▶ _TASK SET_
- 1) Answer these from the text on Ottoman war guilt, one line each:
(a) Delegates from which five countries recommended setting up the Commission of 15?
(b) Whom did the agreement between Istanbul and the nationalists limit punishment to?
(c) On what date did the Commission of 15 present its findings to the Council of 10?
- 2) Transcribe part of the text on Ottoman war guilt, beginning at the words "Ahmed Rıza citing" and stopping after "only cabinet members.".
>> Start DOCUMENT TEXT
Ahmed Rıza citing the principle of executive responsibility, called for responsibility to fall upon the government.

== Question of war guilt ==
Also up on trial were the decision makers which dragged the Ottoman Empire into war. Istanbul came to the consensus that CUP leadership were adventurists that treasonously dragged the country into a disastrous war of choice, while nationalists claimed the war was forced on the nation. Upon the signing of the Amasya Protocol, a brief rapprochement opened between Istanbul and the nationalists. The Committee of Representation (then in Sivas, soon in Ankara) declared that it had no connection with the CUP and endorsed legal proceedings against those which committed crimes of aggression and war crimes. However the agreement between the two parties restricted the scope of punishment to only cabinet members.

== Findings of the Commission of 15 ==
In January 1919, delegates of the big five (United States, Britain, France, Italy, Japan) recommended establishing the Commission on the Responsibility of the Authors of the War and Enforcement of Penalties, also known as the commission of 15, to set up a frame work to allow for the prosecution of war crimes. This commission soon concluded that World War I was started by Germany in a premeditated fashion, and that the Ottoman Empire and Bulgaria were responsible for assisting in Germany's quest to wage a war. The report published accused the Central Powers of conducting the war in a "barbaric or illegitimate manner that violates established laws, the traditions of war and the principles of humanity." Highlighted was the treatment of Armenians and Greeks by the Ottoman government, of which it was accused in multiple and repeated instances of two types of crimes: those committed by one state against the armed forces of another state or its subjects while under occupation (war crime) and crimes against its own citizens on their own sovereign territory (crime against humanity). This was the first time a distinction was made between these two concepts.

After a debate over what framework of international law to try CUP leaders, it was decided to try them on the basis of the humanitarian principles of the Hague Conventions: "Any person within enemy countries accused of crimes against humanity or against the laws and customs of war shall be criminally prosecuted, regardless of [their] position or rank, including heads of state." Less unanimous among the commission was where and what type of tribunal would be established. The commission of 15 presented their findings to the Council of 10 on 29 March, the powerful decision-making body of the Paris Peace Conference, in a tense atmosphere due to increasing tensions between the victors. On 9 April, Woodrow Wilson dropped previous objections to what those in his government derided as a "Law of Humanity", and it was decided to try war criminals in military tribunals (instead of an international court) for "crimes against the law of war." Wilson acknowledged the application of this charge was nearly impossible to deliver justice.
>> End DOCUMENT TEXT
>> Start DATA RECORDS
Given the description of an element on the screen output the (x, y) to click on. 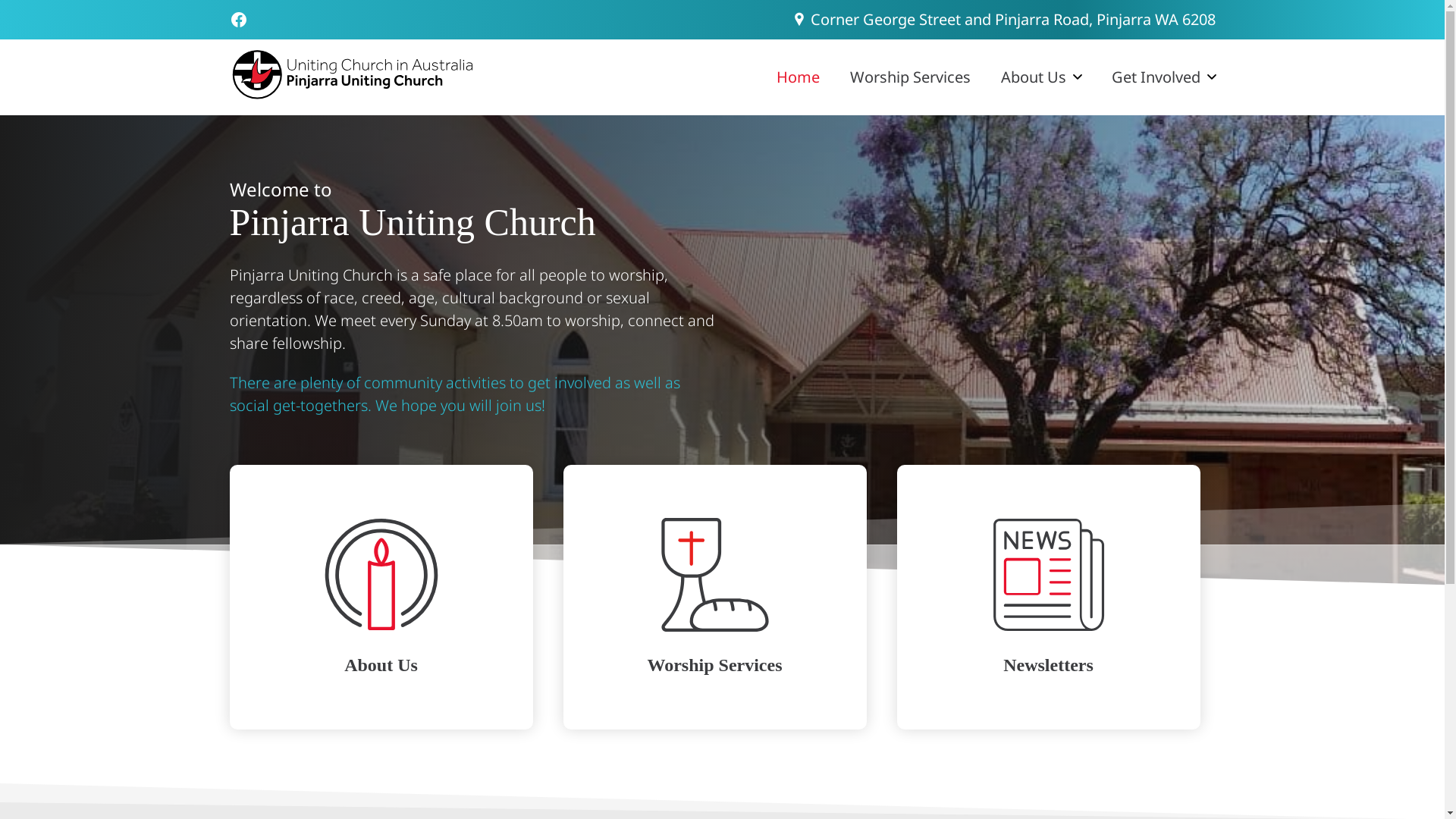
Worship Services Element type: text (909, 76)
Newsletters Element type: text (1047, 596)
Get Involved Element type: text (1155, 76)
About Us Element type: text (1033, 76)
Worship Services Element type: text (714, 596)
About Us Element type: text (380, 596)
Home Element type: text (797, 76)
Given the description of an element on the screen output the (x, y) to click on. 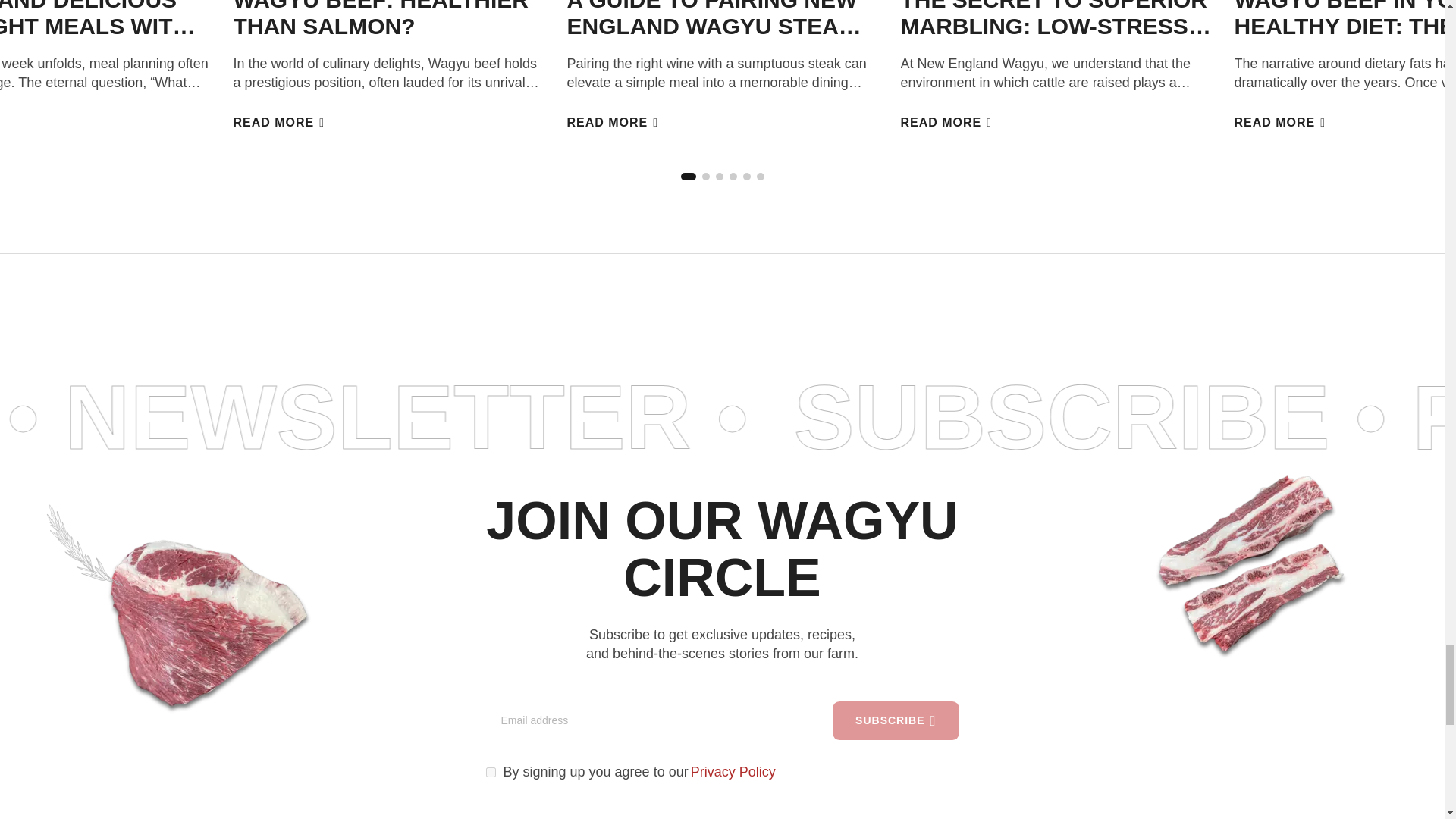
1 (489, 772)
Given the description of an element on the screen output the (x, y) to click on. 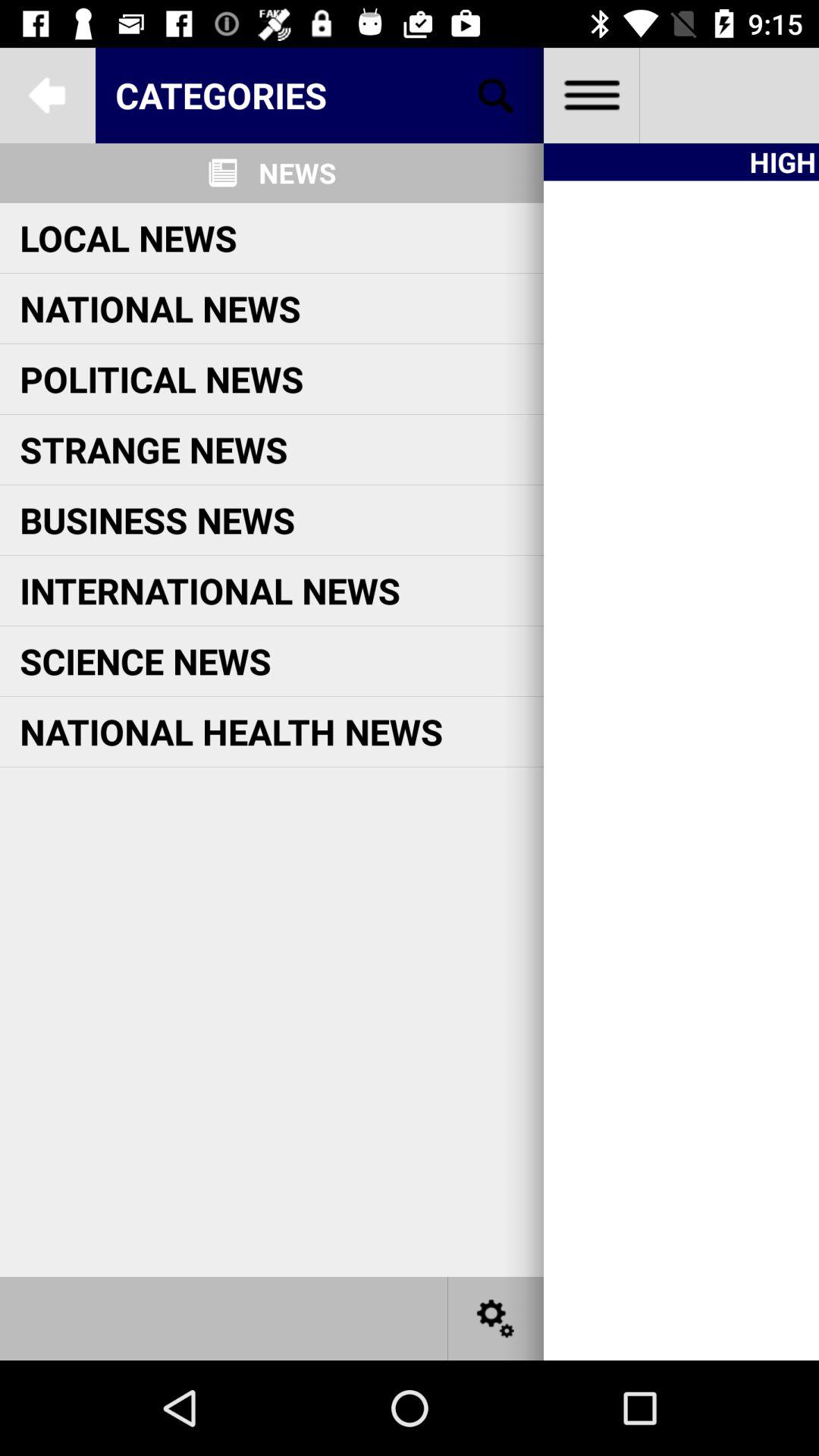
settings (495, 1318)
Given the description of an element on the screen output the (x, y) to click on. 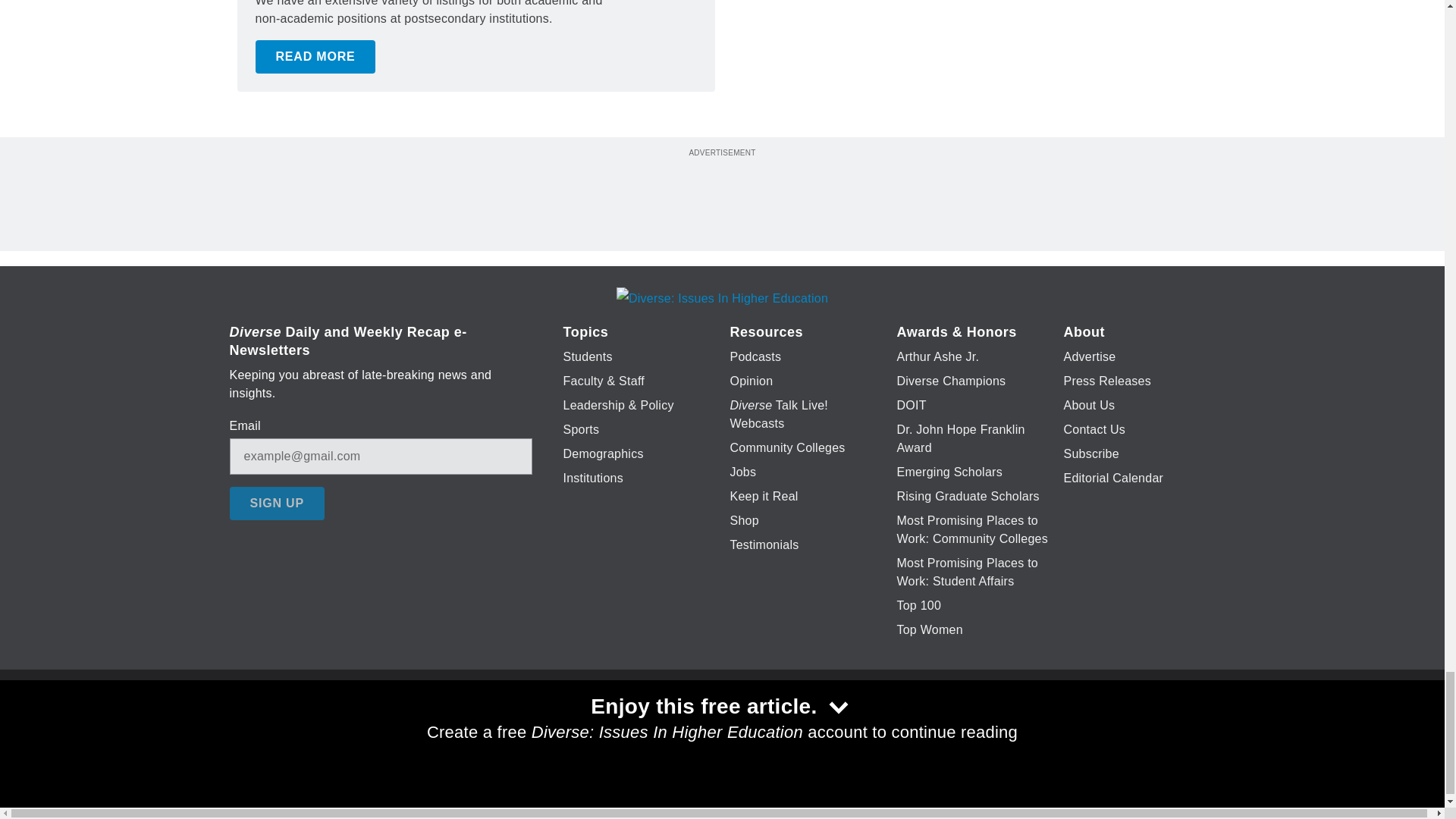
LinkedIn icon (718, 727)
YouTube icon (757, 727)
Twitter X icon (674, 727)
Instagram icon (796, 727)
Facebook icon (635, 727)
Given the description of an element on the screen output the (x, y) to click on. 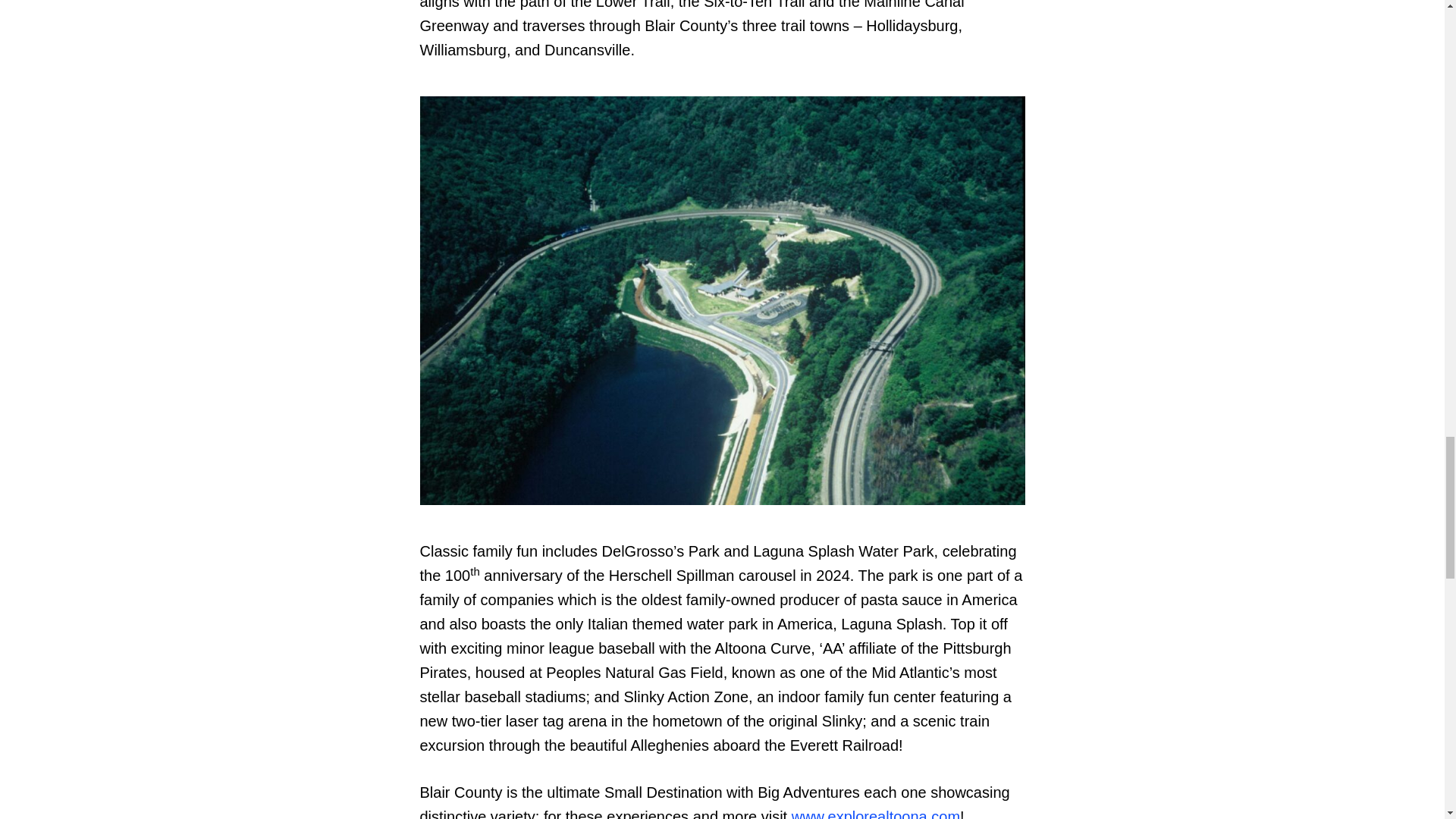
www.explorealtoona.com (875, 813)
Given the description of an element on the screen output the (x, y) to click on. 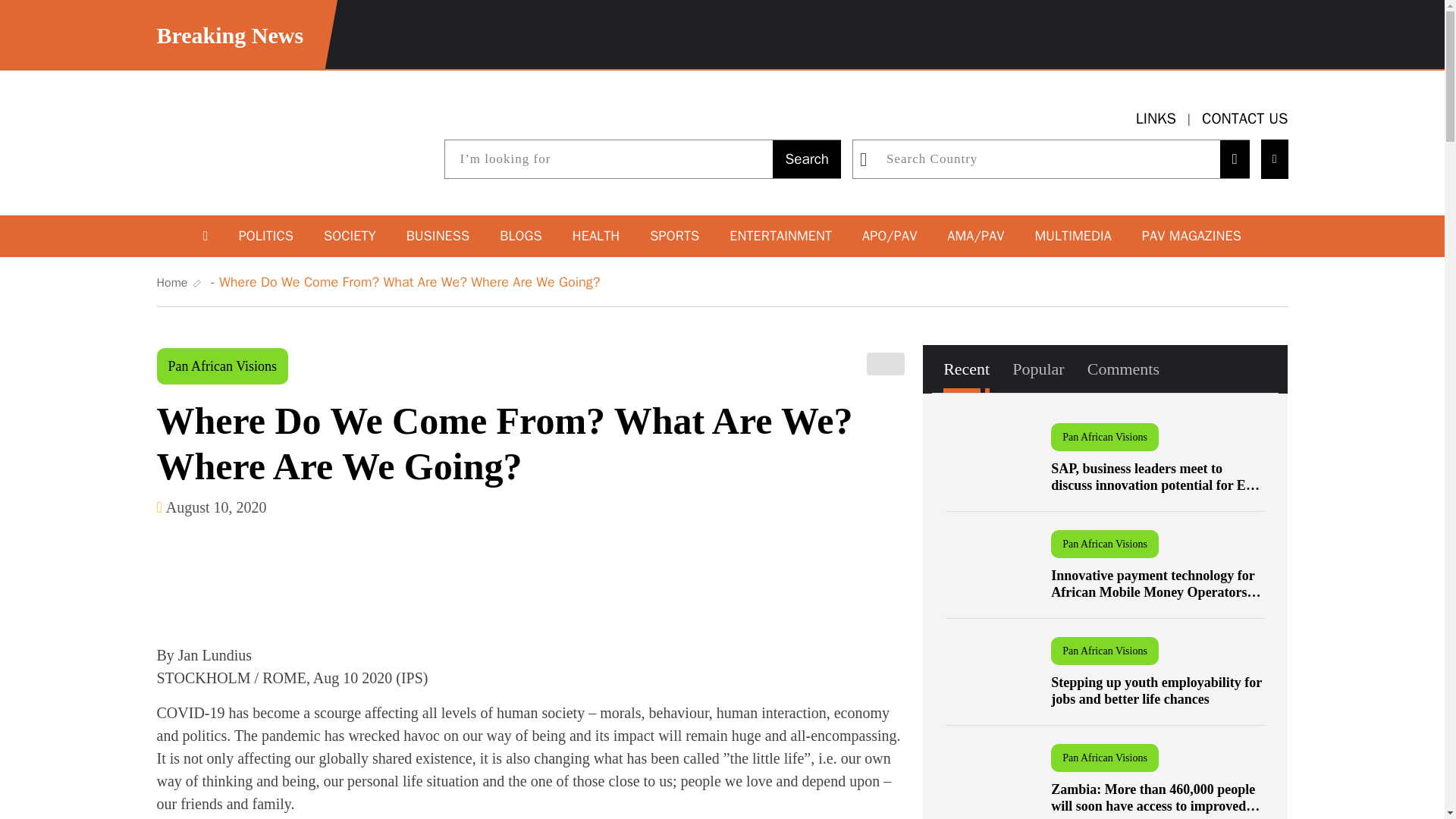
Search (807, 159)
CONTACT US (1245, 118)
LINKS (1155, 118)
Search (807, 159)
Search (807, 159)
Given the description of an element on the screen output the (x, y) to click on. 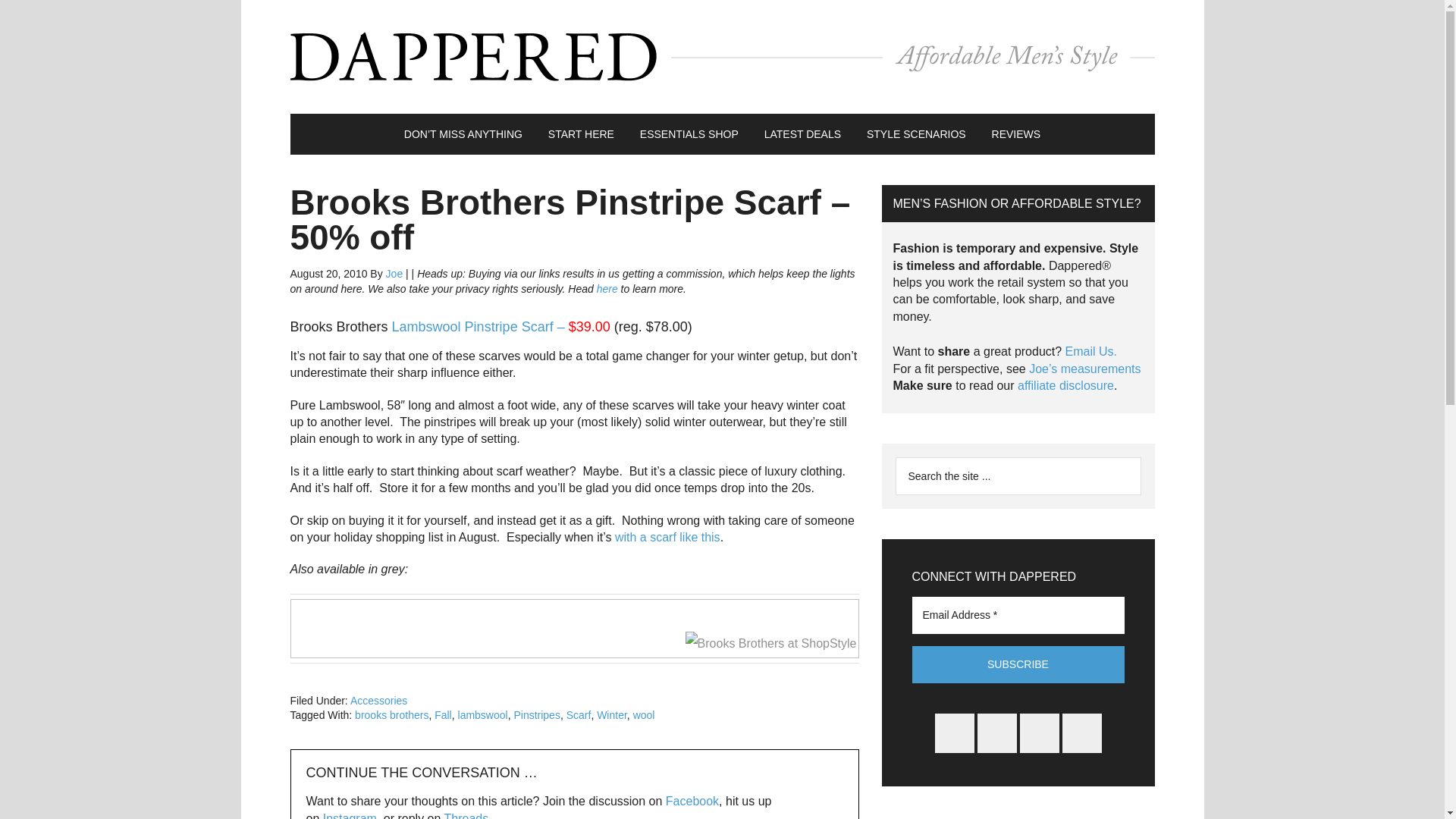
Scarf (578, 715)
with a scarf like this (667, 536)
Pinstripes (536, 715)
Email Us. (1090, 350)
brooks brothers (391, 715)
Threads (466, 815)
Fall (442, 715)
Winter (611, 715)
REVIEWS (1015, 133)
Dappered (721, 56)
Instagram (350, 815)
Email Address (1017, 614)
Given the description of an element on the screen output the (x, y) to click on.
>> End DATA RECORDS
▶ _EXPECTED ANSWERS_
- 1)
(a) The United States, Britain, France, Italy and Japan.
(b) Only cabinet members.
(c) 29 March.

- 2)
Ahmed Rıza citing the principle of executive responsibility, called for responsibility to fall upon the government.

== Question of war guilt ==
Also up on trial were the decision makers which dragged the Ottoman Empire into war. Istanbul came to the consensus that CUP leadership were adventurists that treasonously dragged the country into a disastrous war of choice, while nationalists claimed the war was forced on the nation. Upon the signing of the Amasya Protocol, a brief rapprochement opened between Istanbul and the nationalists. The Committee of Representation (then in Sivas, soon in Ankara) declared that it had no connection with the CUP and endorsed legal proceedings against those which committed crimes of aggression and war crimes. However the agreement between the two parties restricted the scope of punishment to only cabinet members.